Convert the records between the line holding "The width and height of the screenshot is (1372, 892)." and the line holding "tap(1020, 532)", inclusive, into a two-column CSV with the header text,answer. Write one row per record, put each field in double quotes, replace line breaks with spaces, and omit the pictures.
=======
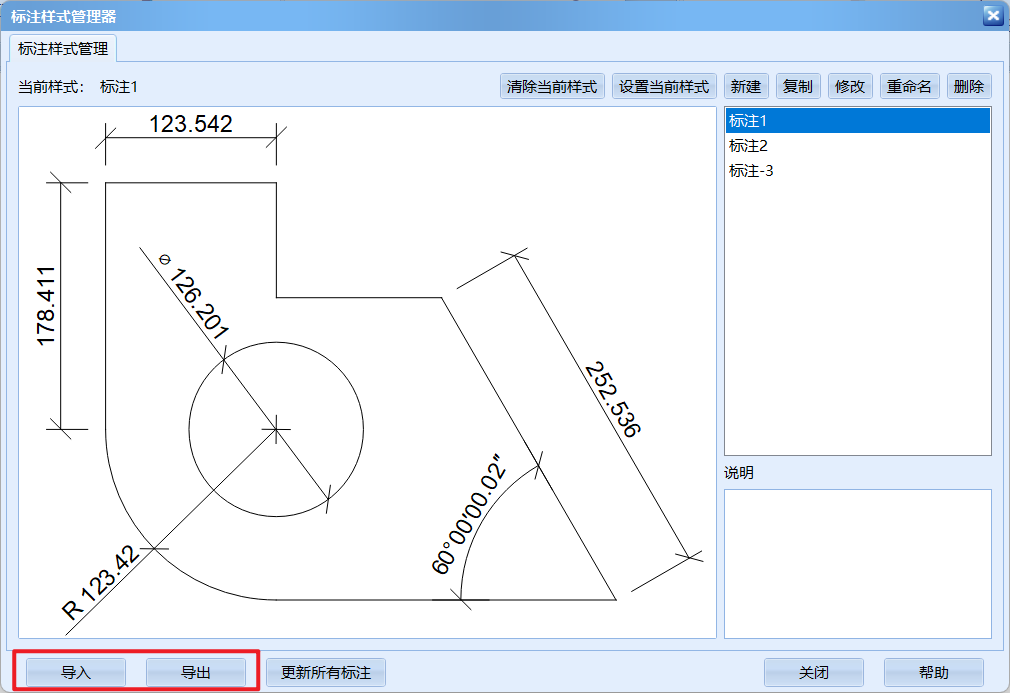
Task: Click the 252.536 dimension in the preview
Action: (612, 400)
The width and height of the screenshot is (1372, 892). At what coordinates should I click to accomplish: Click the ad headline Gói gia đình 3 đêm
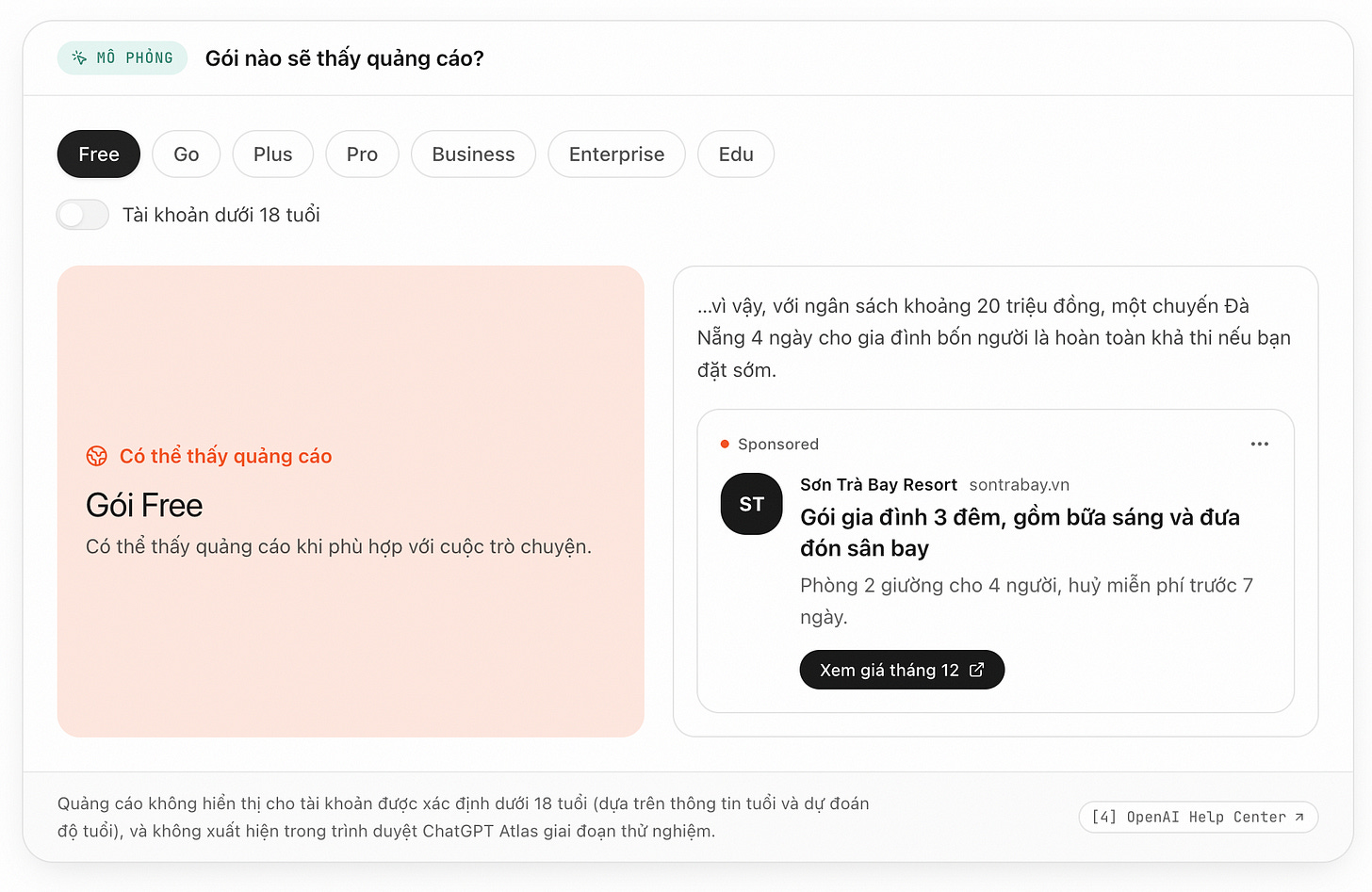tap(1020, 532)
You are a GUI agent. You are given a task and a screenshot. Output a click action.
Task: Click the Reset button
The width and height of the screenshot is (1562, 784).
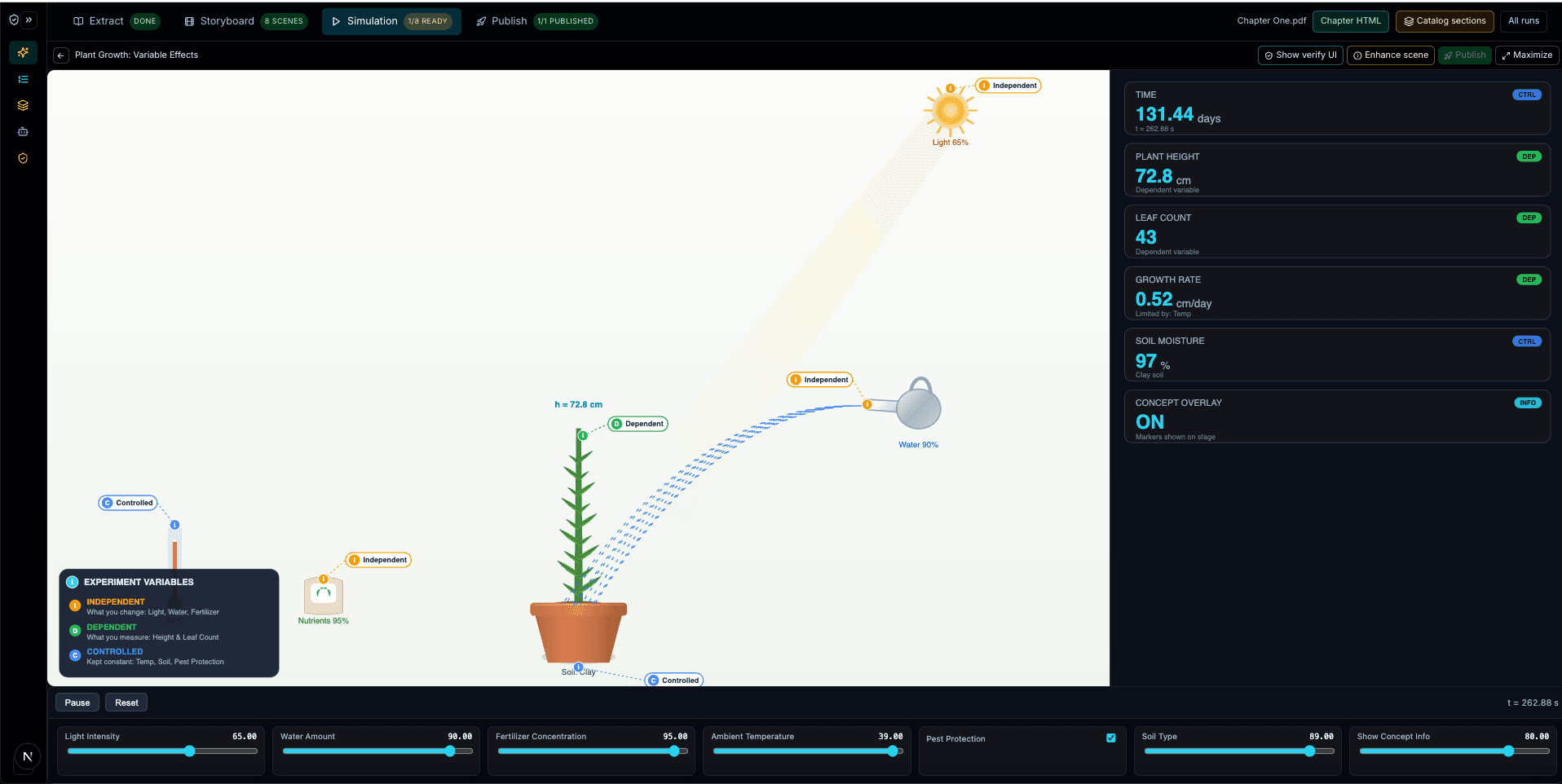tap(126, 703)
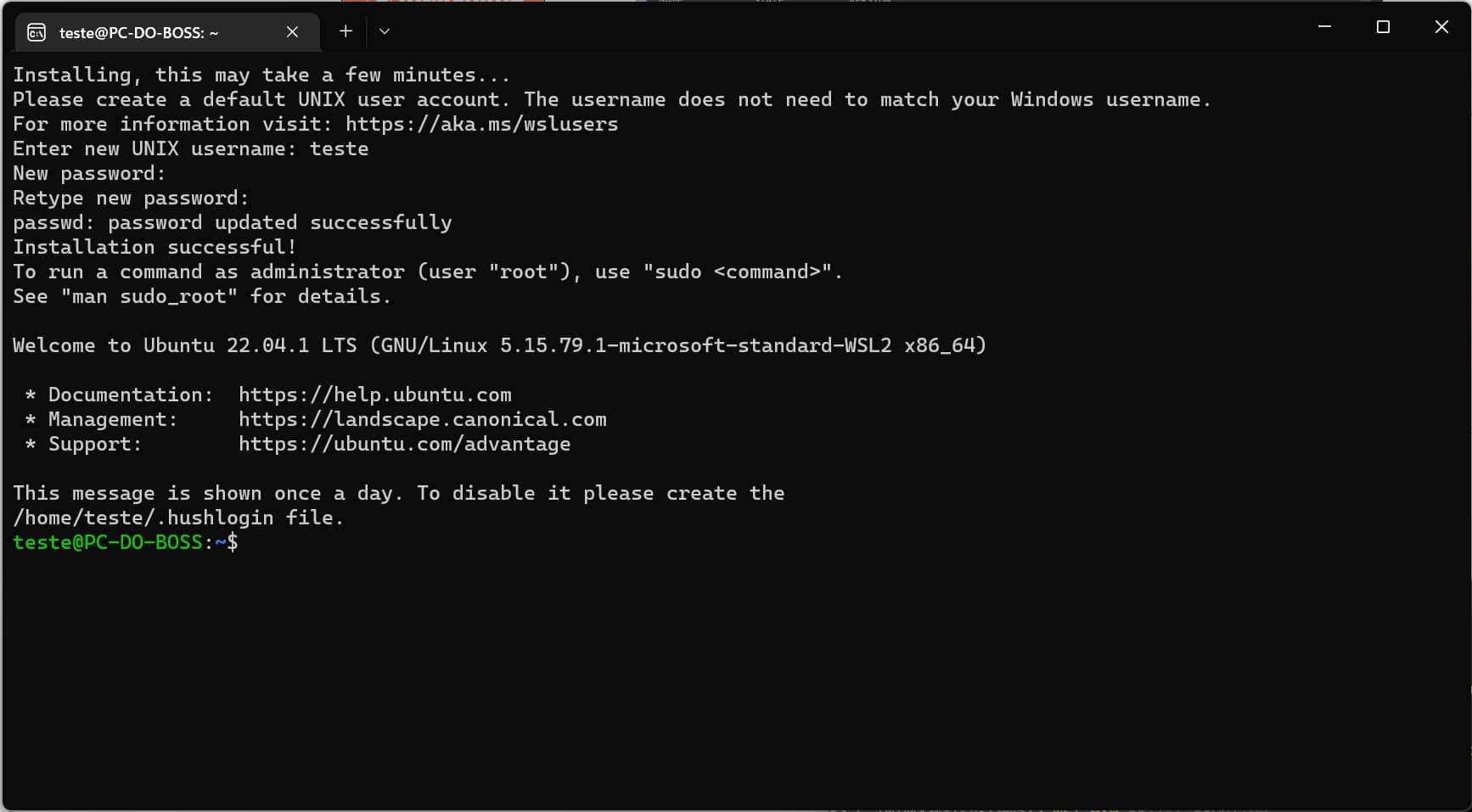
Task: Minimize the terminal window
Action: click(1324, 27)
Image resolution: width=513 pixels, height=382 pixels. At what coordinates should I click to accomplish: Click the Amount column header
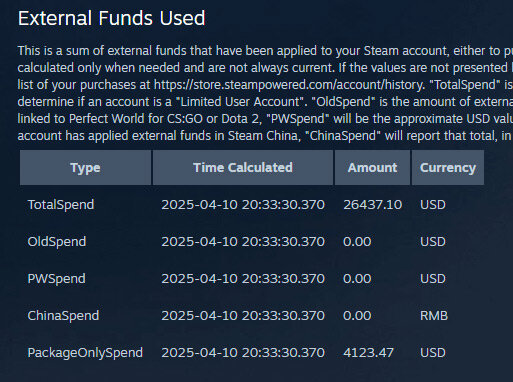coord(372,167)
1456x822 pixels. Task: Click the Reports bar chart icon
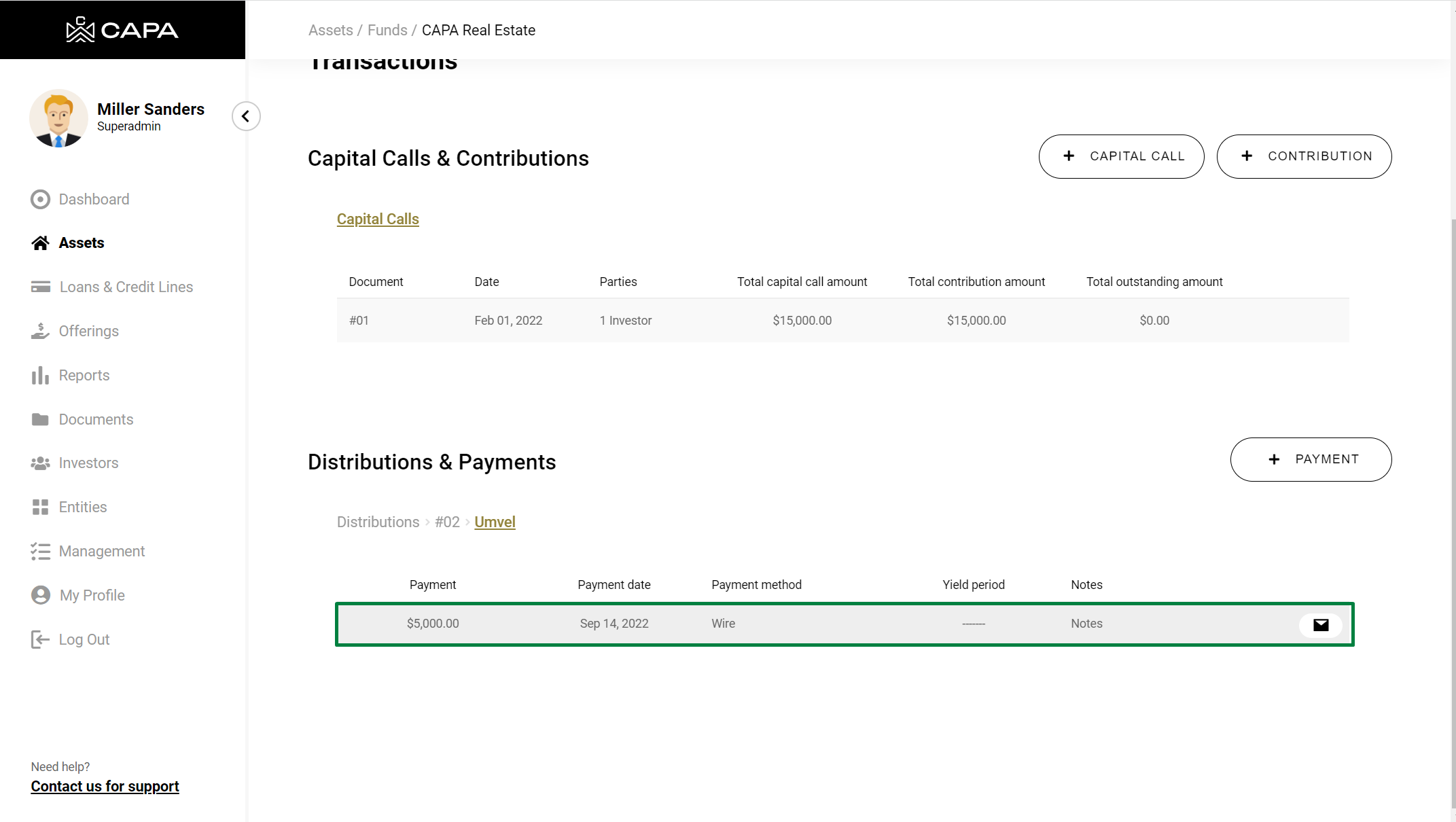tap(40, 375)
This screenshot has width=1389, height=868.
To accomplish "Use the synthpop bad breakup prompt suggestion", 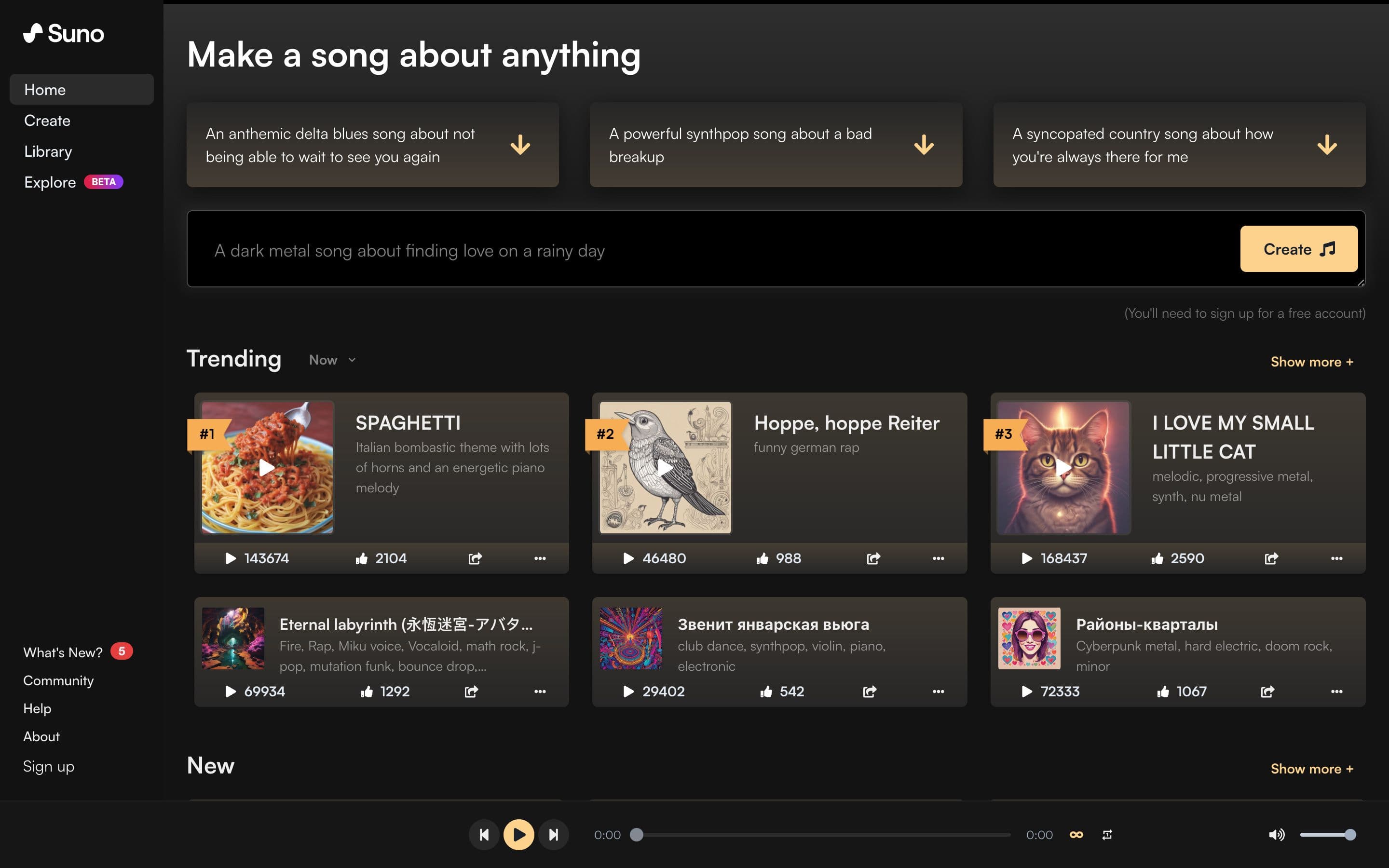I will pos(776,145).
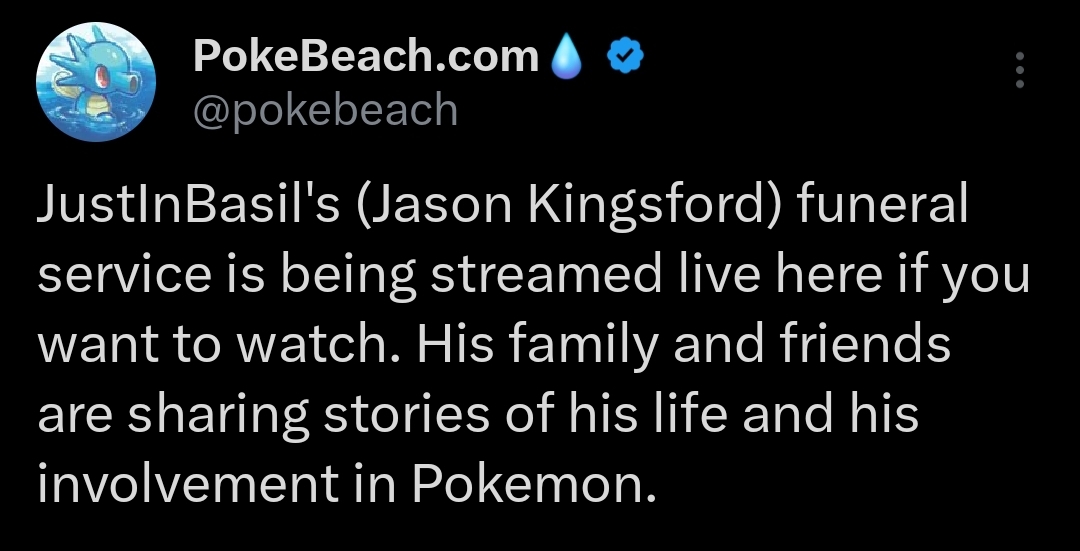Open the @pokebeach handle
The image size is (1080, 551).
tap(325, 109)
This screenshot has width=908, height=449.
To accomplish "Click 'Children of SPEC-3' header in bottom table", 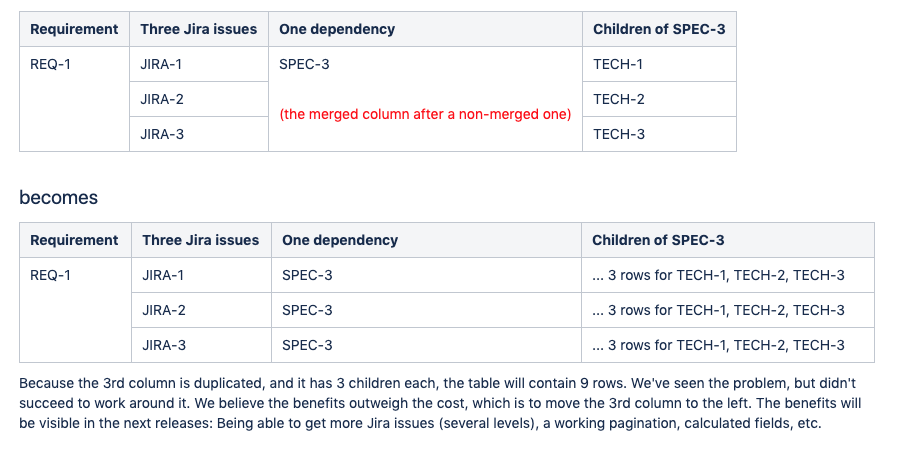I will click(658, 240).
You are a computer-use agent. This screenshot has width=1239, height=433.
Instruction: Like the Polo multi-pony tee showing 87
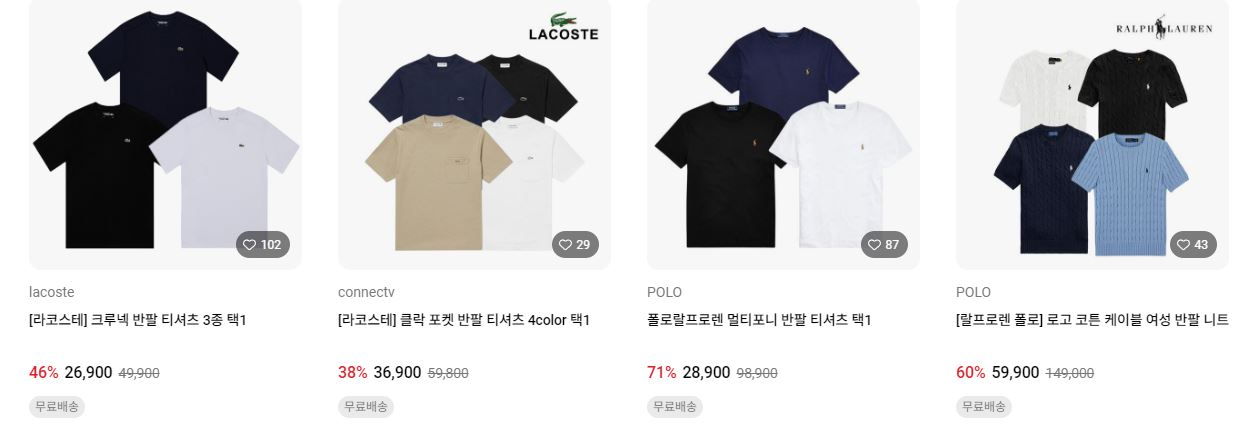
=======
Written reply
text,answer
"The width and height of the screenshot is (1372, 892). At what coordinates should I click to accomplish: Click the ad headline Gói gia đình 3 đêm","tap(1020, 532)"